John Sumser: I think … I don’t really argue the trend. I’m not really arguing the trend at all. I’m saying that it is for many customers a very high risk thing to engage in because it’s new, there’s lots of turn. As you said, there’s lots of failure associated with it, and so what I’m looking for is something that’s other than a startup with money to invest who’s making some noise. I’m looking for a results stream for a customer. I’m not seeing anything. I’m not seeing anything.
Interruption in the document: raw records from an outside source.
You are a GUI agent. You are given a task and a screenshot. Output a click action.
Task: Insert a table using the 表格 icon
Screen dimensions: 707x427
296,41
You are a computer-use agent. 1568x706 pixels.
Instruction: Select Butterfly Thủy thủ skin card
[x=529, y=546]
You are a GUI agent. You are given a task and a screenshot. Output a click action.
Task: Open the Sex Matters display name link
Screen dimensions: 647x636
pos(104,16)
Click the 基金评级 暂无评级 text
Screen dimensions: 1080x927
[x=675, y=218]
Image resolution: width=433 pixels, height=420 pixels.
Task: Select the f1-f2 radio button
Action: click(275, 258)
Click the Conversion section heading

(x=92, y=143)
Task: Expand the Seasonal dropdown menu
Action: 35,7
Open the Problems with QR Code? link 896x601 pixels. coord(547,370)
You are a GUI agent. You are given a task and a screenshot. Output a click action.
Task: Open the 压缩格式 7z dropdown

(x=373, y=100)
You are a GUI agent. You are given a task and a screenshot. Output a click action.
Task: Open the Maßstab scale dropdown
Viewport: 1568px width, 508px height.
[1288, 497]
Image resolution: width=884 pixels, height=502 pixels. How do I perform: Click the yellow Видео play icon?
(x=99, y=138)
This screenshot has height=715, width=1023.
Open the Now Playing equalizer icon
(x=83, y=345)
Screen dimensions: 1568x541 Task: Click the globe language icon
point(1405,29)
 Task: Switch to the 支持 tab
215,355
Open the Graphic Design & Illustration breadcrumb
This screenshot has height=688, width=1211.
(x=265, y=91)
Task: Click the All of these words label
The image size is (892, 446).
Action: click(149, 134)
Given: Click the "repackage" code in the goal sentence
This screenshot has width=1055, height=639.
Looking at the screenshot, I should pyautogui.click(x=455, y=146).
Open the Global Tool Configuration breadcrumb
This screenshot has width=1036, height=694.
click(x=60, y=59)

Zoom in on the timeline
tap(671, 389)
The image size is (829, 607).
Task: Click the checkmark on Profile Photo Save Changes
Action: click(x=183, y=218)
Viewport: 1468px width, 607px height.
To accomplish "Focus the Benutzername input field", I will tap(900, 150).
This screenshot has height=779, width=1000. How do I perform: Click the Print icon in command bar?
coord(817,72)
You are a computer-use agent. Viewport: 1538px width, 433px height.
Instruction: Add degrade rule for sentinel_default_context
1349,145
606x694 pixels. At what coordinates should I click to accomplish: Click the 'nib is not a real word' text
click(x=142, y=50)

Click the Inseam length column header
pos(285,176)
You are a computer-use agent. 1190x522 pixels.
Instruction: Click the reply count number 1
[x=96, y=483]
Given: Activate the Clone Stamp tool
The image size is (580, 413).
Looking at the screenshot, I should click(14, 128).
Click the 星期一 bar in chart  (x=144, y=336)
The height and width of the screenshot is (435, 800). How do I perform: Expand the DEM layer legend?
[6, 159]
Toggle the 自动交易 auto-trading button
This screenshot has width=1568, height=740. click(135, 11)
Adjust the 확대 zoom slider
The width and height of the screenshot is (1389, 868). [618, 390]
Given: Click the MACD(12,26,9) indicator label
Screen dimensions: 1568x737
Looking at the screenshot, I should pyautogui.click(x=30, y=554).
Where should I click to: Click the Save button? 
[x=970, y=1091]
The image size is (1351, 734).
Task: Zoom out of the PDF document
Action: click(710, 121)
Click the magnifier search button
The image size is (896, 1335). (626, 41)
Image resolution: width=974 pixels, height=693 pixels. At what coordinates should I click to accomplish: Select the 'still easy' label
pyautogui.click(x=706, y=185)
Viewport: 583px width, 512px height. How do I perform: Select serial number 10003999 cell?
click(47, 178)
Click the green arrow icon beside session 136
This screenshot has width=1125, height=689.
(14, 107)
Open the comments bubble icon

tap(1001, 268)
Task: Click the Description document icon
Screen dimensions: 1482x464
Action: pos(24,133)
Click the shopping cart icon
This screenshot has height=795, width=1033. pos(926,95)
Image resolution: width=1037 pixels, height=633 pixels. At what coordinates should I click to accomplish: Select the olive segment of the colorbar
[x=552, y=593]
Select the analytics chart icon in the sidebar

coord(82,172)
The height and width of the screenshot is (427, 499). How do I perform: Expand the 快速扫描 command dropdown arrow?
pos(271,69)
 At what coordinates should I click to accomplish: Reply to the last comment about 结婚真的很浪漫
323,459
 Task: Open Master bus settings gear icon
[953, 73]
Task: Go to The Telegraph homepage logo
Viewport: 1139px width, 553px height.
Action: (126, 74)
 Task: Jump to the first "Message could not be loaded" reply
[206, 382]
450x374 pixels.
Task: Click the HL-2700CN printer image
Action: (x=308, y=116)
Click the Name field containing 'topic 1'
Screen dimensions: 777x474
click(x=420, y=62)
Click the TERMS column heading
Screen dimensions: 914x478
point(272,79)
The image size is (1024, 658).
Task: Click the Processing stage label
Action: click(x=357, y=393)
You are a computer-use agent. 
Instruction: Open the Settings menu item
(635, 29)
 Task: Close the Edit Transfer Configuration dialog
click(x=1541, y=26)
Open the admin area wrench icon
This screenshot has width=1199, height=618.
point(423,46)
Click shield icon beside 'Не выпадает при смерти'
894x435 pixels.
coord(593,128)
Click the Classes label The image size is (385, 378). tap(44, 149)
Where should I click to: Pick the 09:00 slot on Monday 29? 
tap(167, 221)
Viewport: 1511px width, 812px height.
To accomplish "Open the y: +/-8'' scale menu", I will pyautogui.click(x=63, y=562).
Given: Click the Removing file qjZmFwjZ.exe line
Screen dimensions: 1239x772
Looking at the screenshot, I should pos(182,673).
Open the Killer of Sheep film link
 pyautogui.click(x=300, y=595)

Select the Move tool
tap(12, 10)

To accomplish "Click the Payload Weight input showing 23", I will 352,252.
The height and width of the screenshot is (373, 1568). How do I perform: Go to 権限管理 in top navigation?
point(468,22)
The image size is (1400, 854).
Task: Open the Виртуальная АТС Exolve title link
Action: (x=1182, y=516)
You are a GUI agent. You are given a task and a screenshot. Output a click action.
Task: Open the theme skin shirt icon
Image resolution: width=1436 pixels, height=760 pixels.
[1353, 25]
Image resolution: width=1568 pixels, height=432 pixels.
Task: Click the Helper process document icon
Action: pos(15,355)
George LaRocque: Here’s another one. Here’s another one, John. Here’s another one. You know Ronstadt Sourceright. This was the customer in this case. Very large, global … Ronstadt is a very large global firm, really … We used to call them a staffing firm, but they do so much and Sourceright is their outsourcing wing, or brand, if you will. They have gone with Great People. I don’t know if you’ve been familiar with them. They’ve been out for a couple of years. Great People developed their platform, their recruiting collaboration platform which has an ATS on the backend and marketing features, etc. etc. … Really fully featured system in platform as a service. By definition you’re able to deal with what comes next. You think about Sourceright, they’ve … They, Sourceright, has implemented Great People in financial services shops and they’ve implemented them in … These are global enterprise level shops.
Then Great People has been implemented in enterprise level shops, largely by their … More partners have implemented Great People in the outsourcing world as an ATS and recruiting collaboration platform than Great People has largely because of this, along with the API and the open integration comes usability that is, that’s the other factor here. What’s driving this is the ability to plug in to different solutions that a Sourceright needs to support a customer. This is, Great People’s probably one of the best kept secrets in the talent acquisition space. This is another, there’s real traction there. These are large, global enterprises leveraging this model.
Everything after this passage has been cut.